RECORDS PROVIDED Block Start

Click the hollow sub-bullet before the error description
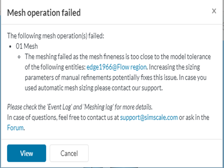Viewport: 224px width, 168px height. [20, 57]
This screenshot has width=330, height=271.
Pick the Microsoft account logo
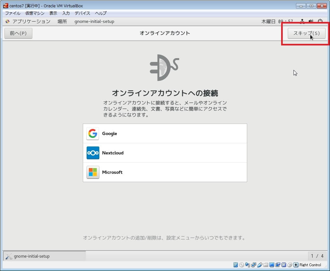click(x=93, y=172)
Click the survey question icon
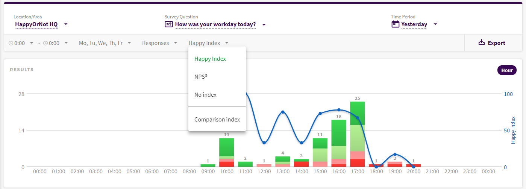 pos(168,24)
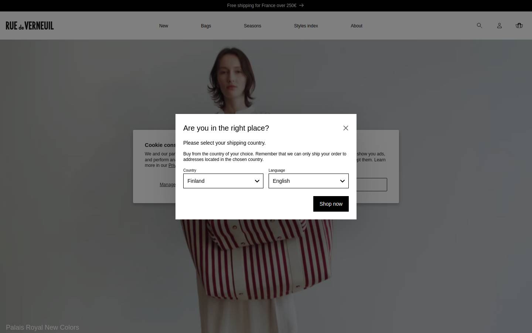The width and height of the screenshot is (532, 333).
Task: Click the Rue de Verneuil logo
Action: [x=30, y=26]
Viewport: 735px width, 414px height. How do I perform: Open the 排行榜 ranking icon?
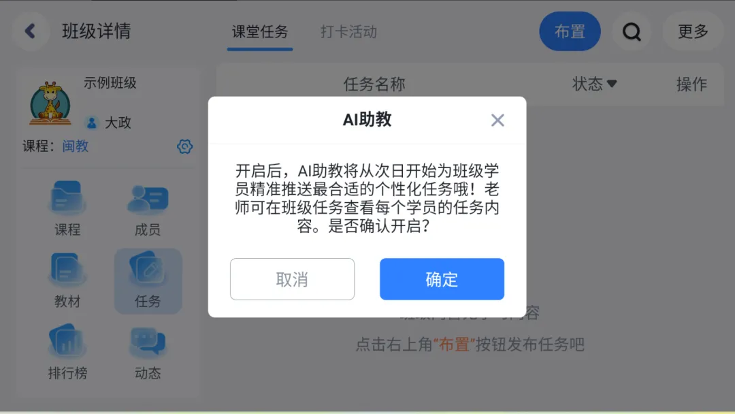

RECORDS PROVIDED Block End
RECORDS PROVIDED Block Start

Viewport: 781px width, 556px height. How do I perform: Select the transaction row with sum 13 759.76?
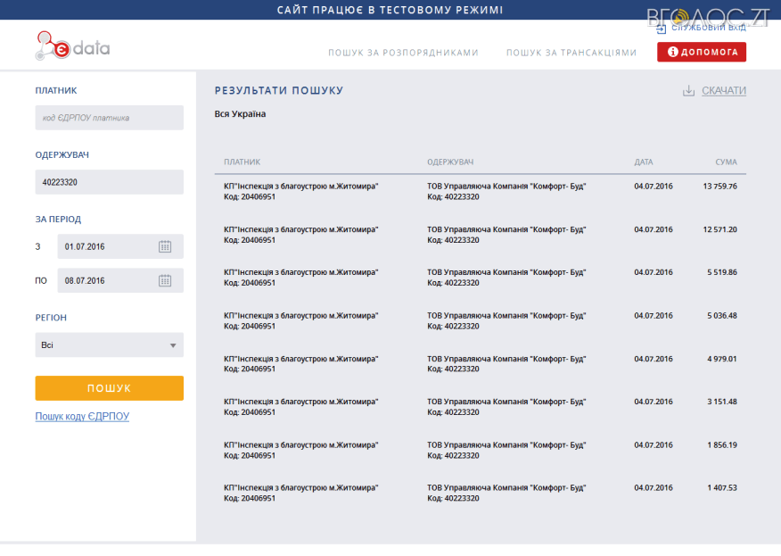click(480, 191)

RECORDS PROVIDED Block End

**WHAT THE TASK REQUIRES:**
Please print the lines above word for word, starting at the one with "Click the survey question icon" and ending at the one with "Viewport: 735px width, 414px", both included, and without any picture.

**ANSWER BOX:**
Click the survey question icon
 pos(168,24)
The width and height of the screenshot is (532, 333).
Task: Click the Rue de Verneuil logo
Action: [x=30, y=26]
Viewport: 735px width, 414px height. How do I perform: Open the 排行榜 ranking icon?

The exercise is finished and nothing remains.